**Your goal:** Continue the article below on custom models in Azure Form Recognizer, starting right after its last line.

**Reading passage:**
----------
5 min read
Custom Models in Azure Form Recognizer for Domain-Specific Documents
When prebuilt models don’t fit your specific document types, Azure Form Recognizer lets you train custom models. Let’s explore how to create and use custom models for domain-specific document extraction.
Custom Model Types
# Template models - for fixed layout documents
# Neural models - for varying layouts, better generalization
from azure.ai.formrecognizer import DocumentModelAdministrationClient
from azure.core.credentials import AzureKeyCredential
admin_client = DocumentModelAdministrationClient(
endpoint="https://your-resource.cognitiveservices.azure.com/",
credential=AzureKeyCredential("your-key")
)
Preparing Training Data
# Training data structure in Azure Blob Storage:
# /training-data/
# /document1.pdf
# /document1.pdf.labels.json
# /document1.pdf.ocr.json (optional, for pre-labeled)
# /document2.pdf
# /document2.pdf.labels.json
# ...
# Label file format (document1.pdf.labels.json):
LABEL_EXAMPLE = {
"document": "document1.pdf",
"labels": [
{
"label": "CustomerName",
"key": None,
"value": [
{
"page": 1,
"text": "Contoso Ltd",
"boundingBoxes": [[100, 200, 300, 200, 300, 220, 100, 220]]
}
]
},
{
"label": "InvoiceDate",
"key": None,
"value": [
{
"page": 1,
"text": "2023-02-21",
"boundingBoxes": [[400, 200, 500, 200, 500, 220, 400, 220]]
}
]
}
]
}
Training a Custom Model
import time
def train_custom_model(
admin_client,
training_data_url: str,
model_id: str,
description: str = "",
build_mode: str = "template" # or "neural"
) -> str:
"""Train a custom document model."""
# Start training
poller = admin_client.begin_build_document_model(
build_mode=build_mode,
blob_container_url=training_data_url,
model_id=model_id,
description=description
)
print(f"Training model {model_id}...")
# Wait for completion
model = poller.result()
print(f"Model trained successfully!")
print(f" Model ID: {model.model_id}")
print(f" Created: {model.created_on}")
print(f" Doc types: {list(model.doc_types.keys())}")
return model.model_id
# Train template model (fixed layouts)
template_model_id = train_custom_model(
admin_client,
training_data_url="https://storage.blob.core.windows.net/training?sas=...",
model_id="my-invoice-model-v1",
description="Custom invoice model for Contoso",
build_mode="template"
)
# Train neural model (varying layouts)
neural_model_id = train_custom_model(
admin_client,
training_data_url="https://storage.blob.core.windows.net/training?sas=...",
model_id="my-contract-model-v1",
description="Custom contract model with neural extraction",
build_mode="neural"
)
Using Custom Models
from azure.ai.formrecognizer import DocumentAnalysisClient
analysis_client = DocumentAnalysisClient(
endpoint="https://your-resource.cognitiveservices.azure.com/",
credential=AzureKeyCredential("your-key")
)
def analyze_with_custom_model(
file_path: str,
model_id: str
) -> dict:
"""Analyze document with custom model."""
with open(file_path, "rb") as f:
poller = analysis_client.begin_analyze_document(
model_id=model_id,
document=f
)
result = poller.result()
----------
**Information provided:**
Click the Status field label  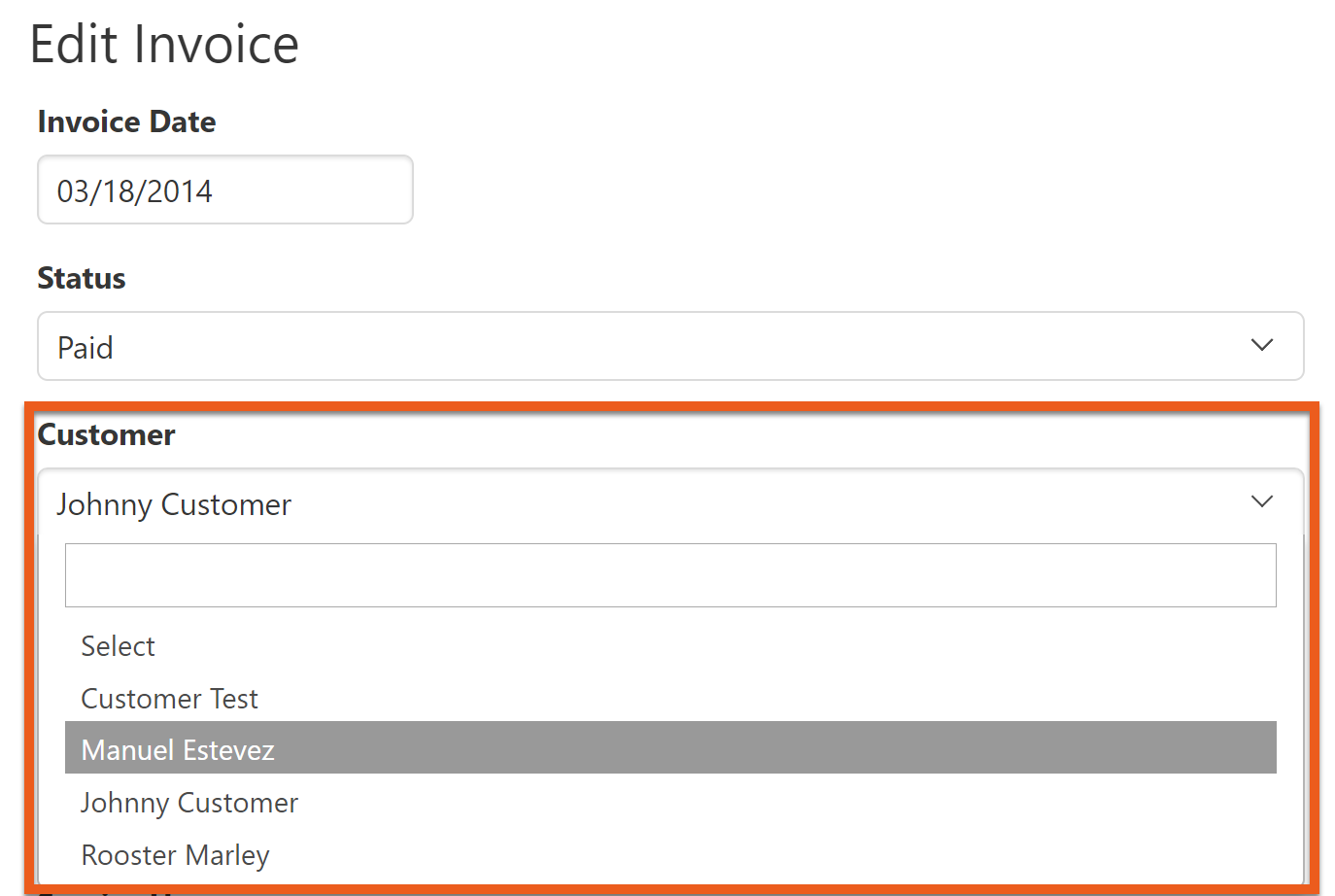pyautogui.click(x=82, y=279)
----------
**The answer:**
extracted_data = {}
for doc in result.documents:
print(f"Document type: {doc.doc_type}")
print(f"Confidence: {doc.confidence:.2%}")
for field_name, field in doc.fields.items():
extracted_data[field_name] = {
"value": field.value,
"confidence": field.confidence,
"content": field.content
}
print(f" {field_name}: {field.value} ({field.confidence:.2%})")
return extracted_data
# Use the model
data = analyze_with_custom_model("new_invoice.pdf", "my-invoice-model-v1")
Composed Models
Combine multiple models for different document types:
def create_composed_model(
admin_client,
model_ids: list,
composed_model_id: str,
description: str = ""
) -> str:
"""Create a composed model from multiple models."""
poller = admin_client.begin_compose_document_model(
component_model_ids=model_ids,
model_id=composed_model_id,
description=description
)
model = poller.result()
print(f"Composed model created: {model.model_id}")
print(f"Component models: {len(model_ids)}")
return model.model_id
# Compose models for different document types
composed_id = create_composed_model(
admin_client,
model_ids=["invoice-model-v1", "receipt-model-v1", "contract-model-v1"],
composed_model_id="all-documents-v1",
description="Handles invoices, receipts, and contracts"
)
# The composed model automatically routes to the right sub-model
Model Management
class ModelManager:
"""Manage custom document models."""
def __init__(self, admin_client):
self.client = admin_client
def list_models(self) -> list:
"""List all custom models."""
models = self.client.list_document_models()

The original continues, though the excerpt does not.